At the software layer, AI is changing how operators manage customer interactions. Manish Agrawal, President and COO at Comviva, said the impact is visible in personalised engagement and automated billing. He stated, “Across telecom, the biggest day-to-day impact of AI is showing up in personalised customer engagement—how operators acquire customers, manage journeys, automate billing and revenue processes, detect risk, and shift operations from manual and reactive to predictive and intelligent.” Agrawal noted that Comviva is embedding AI into its products and workflows.

Pankaj Malik, CEO and Whole-time Director of Invenia-STL Networks, said the summit signals a move from discussion to delivery. He noted, “Resilient core-to-edge architectures, strong data governance, and automation-led operations will determine how effectively innovation translates into economic and societal value.”

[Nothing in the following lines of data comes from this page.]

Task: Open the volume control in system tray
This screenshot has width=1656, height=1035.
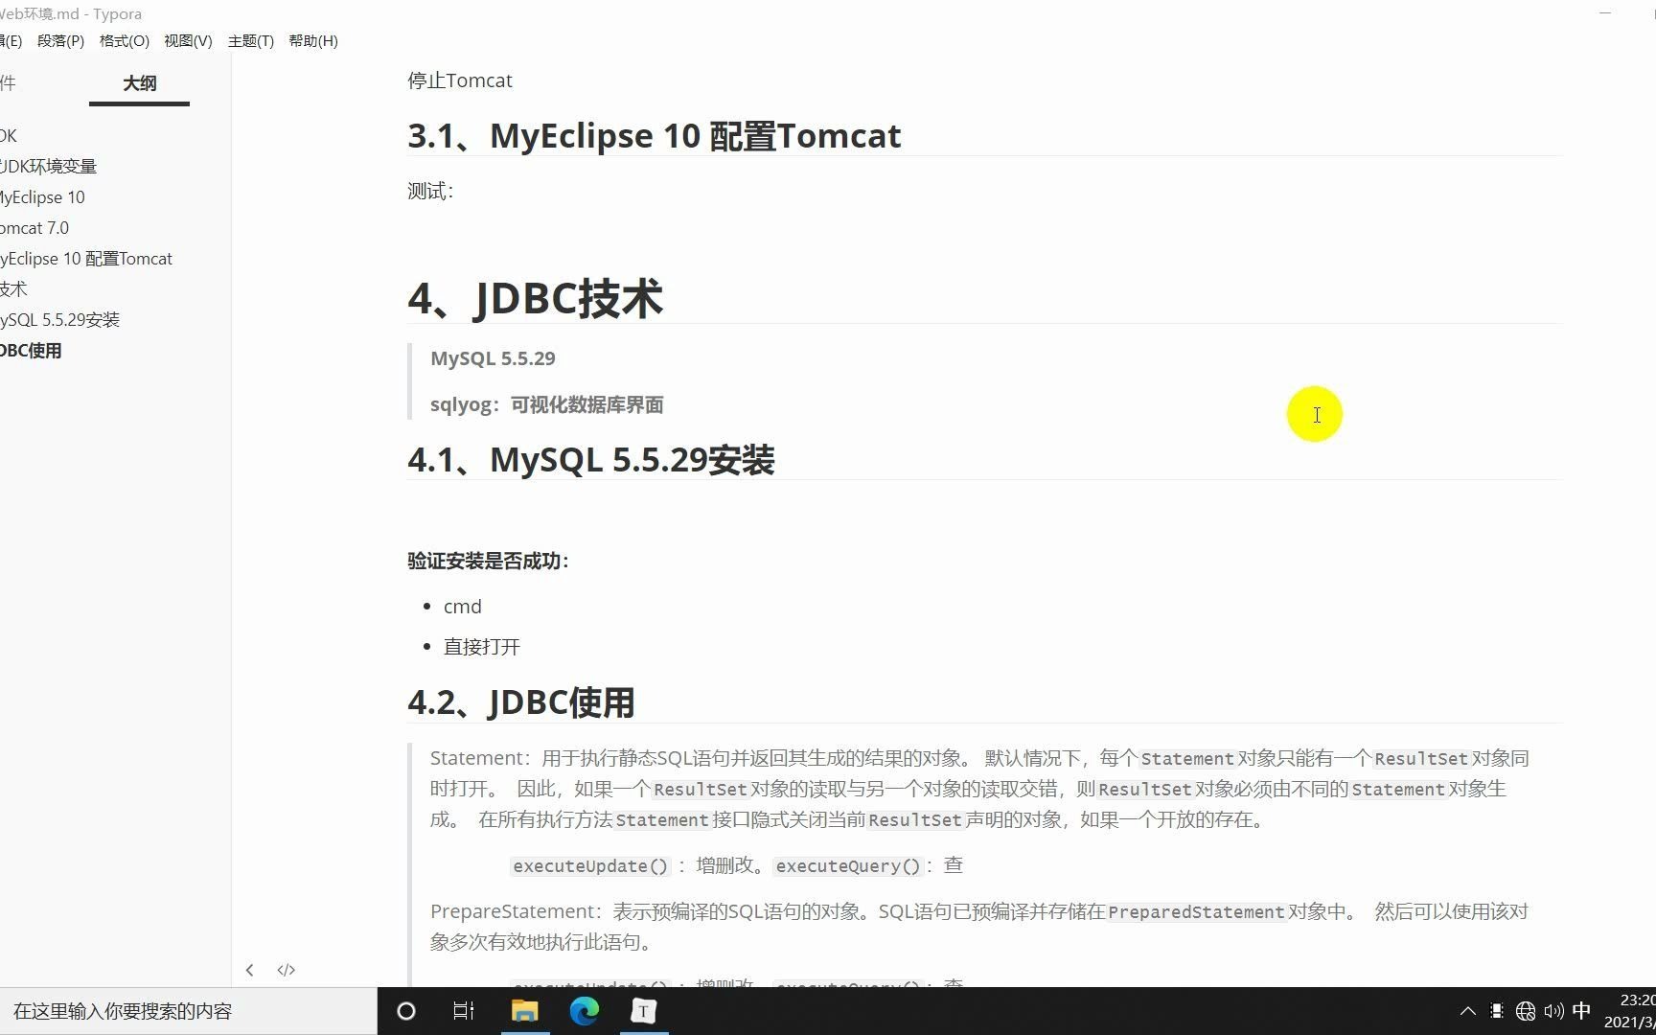Action: [1553, 1011]
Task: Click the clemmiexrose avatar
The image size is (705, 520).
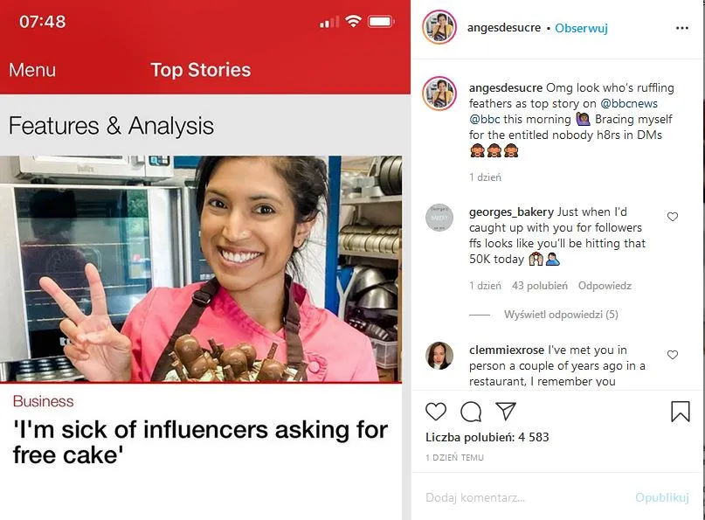Action: (x=439, y=356)
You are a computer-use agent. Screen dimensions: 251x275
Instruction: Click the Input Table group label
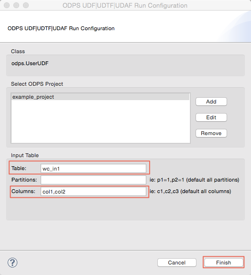click(25, 155)
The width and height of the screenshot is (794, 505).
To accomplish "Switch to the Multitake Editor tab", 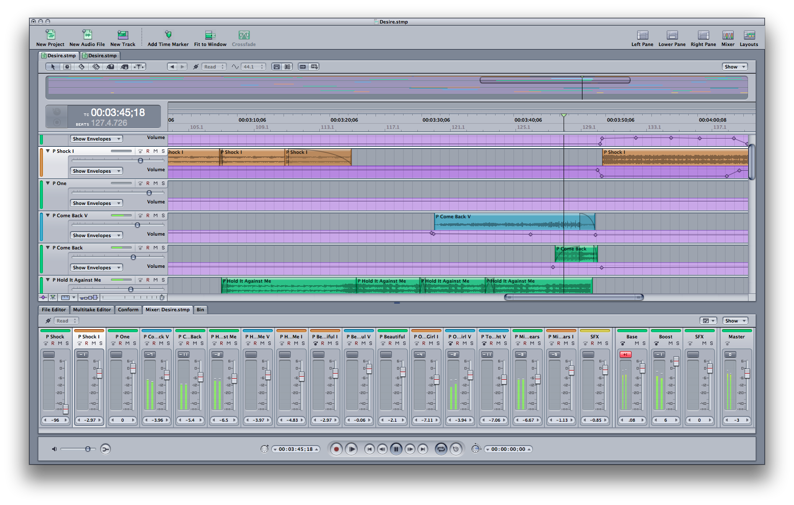I will click(92, 310).
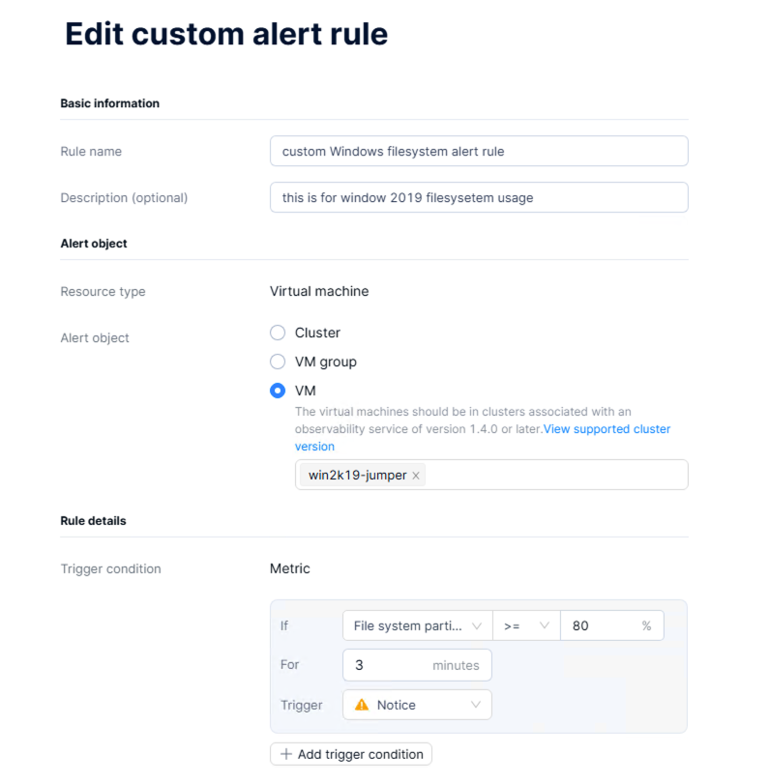The width and height of the screenshot is (769, 784).
Task: Click Add trigger condition button
Action: (351, 754)
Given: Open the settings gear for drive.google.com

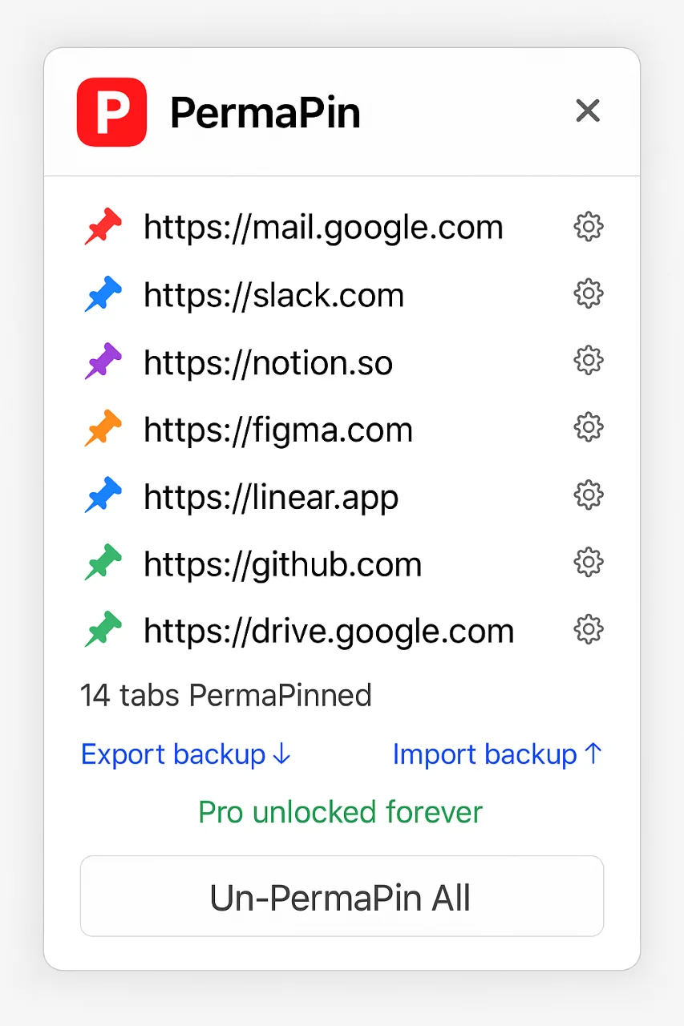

Satellite communications are also integrating AI. Gautam Sharma, Managing Director of Viasat India, said AI is reshaping the sector into cognitive infrastructure. He noted, “Networks are starting to learn from their own telemetry, using machine learning to spot anomalies early, predict congestion, and automate troubleshooting so availability improves even as traffic and complexity rise.” The convergence of telecom, software, and satellite sectors indicates that India’s networks are becoming the foundation of the digital economy.